A good teacher HAS to be able to control the classroom. Without control, no real learning can take place. That's another sore spot for me. I've gotten much better this year than I was last year with rules & consequences, but I still suck. If there is a disruption, there are usually two things I try to do: get it to stop as quickly as possible, or make an example of the offenders so others don't test me. The first option is where my inconsistency comes in. I sometimes just shush the class if someone made a joke that was funny and got the whole class giggling; I can easily end up giving three sets of warning to people (because the first two people that got the warning aren't the ones that made the noise the second time, who aren't the ones that made it the third time) and then give a class-wide warning just so I can get to copy assignments. The problem with this is that there have already been 4 class disruptions just for me to get to the actual consequences. Another issue: I'll say, "copy assignment" or "detention" and forget to write the name(s) on the board or to tell the student(s) to come to me on the way out to get the detention slip. Another issue: I don't want to give all the consequences I'm supposed to. Students have their own secret issues that they're dealing with that affect classroom performance. Some students have family issues, some have relationship issues that they *let* affect their schoolwork. I don't want to give a consequence to someone that's just having this one bad day, but if I don't I begin to look weak(er) to other students that need to see me in control. Another issue: Some strongly believe that any and everyone must earn their respect, so they didn't respect me when I first got to the school, didn't respect me when I gave them consequences for talking or chewing gum (two things they're allowed to do in most other classes) and definitely still don't respect me (once I found a partially eaten chicken nugget on my desk at the end of my last period (long story); students flip my lights on the way out of the room, erase names from my board when their coming in and I'm talking to other students, and have stolen transparencies and paperclips). These students have been and are likely to always be discipline issues in my classroom, no matter how many copy assignments, detentions and referrals I give them.
Now, let's say I want to stop and make an example of a misbehaving student. It takes time from class to give someone a detention or a write up in the middle of class. So even if I do want to make an example of someone I usually don't because I'd rather teach 27 than write up 1.
The last thing a good teacher should do well is determine how best to help his/her students, when to help them, and when not to help them. I think that I've been so busy seeing the potential in my students that I may have jeopardized how well they'll do in my class. I have given my students so many ways to pull their grade up: as much extra credit work as they want (if they ask for it), retests, they can make up missed exams basically all term. In some way, they've seen every test in my class twice all term, whether it was because I went over the first test and gave them a very similar retest, or from giving them a quiz and putting most of that same quiz on the test. Do I still have a bunch of students failing? Yes. Did I still get a bunch of students messing up the same questions on the test or being tricked by the same errors, despite seeing the questions and the errors twice? Yes. I'm almost positive that I have students that think they'll be able to make it all up 4th term, make up 3 terms of failing grades with one term of passing grades. And they're going to be really disappointed when they realize it's not true. Maybe if I had not given them so many chances to pull their grade up they would've put more pressure on themselves to get it right the first time. Maybe.

- [Information provided]:
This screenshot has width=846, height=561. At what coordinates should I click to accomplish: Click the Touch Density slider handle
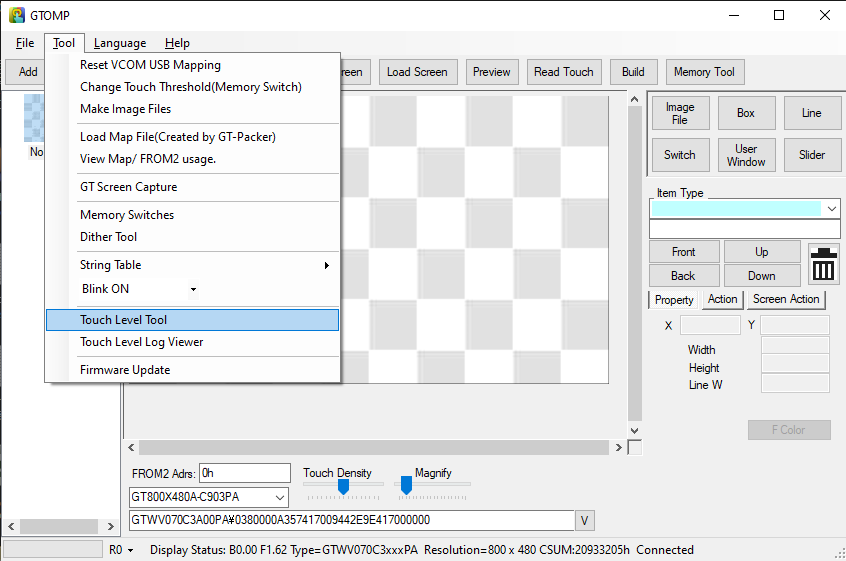pos(343,486)
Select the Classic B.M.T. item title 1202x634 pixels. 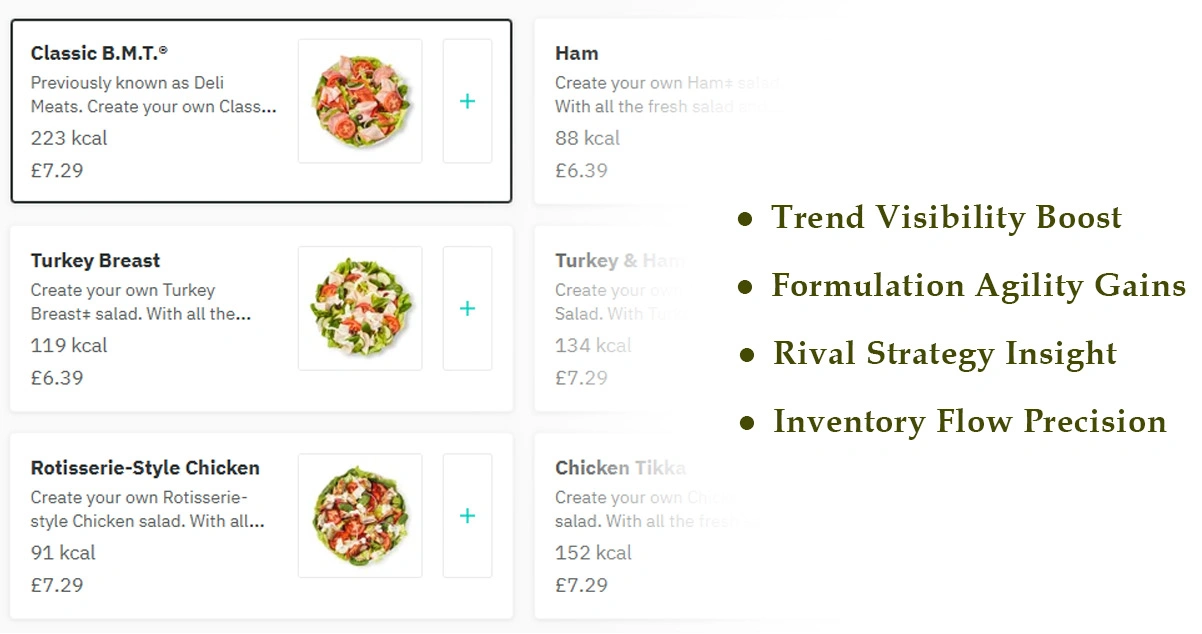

- [Exercise tasks]:
a – Translate this sentence from the teaching reflection into Spanish: "Without control, no real learning can take place."
b – Reproduce the part of the teaching reflection starting with "Now, let's say" and going on through "write up 1.".

- [Exercise solutions]:
a – Sin control, no puede darse ningún aprendizaje real.

b –
Now, let's say I want to stop and make an example of a misbehaving student. It takes time from class to give someone a detention or a write up in the middle of class. So even if I do want to make an example of someone I usually don't because I'd rather teach 27 than write up 1.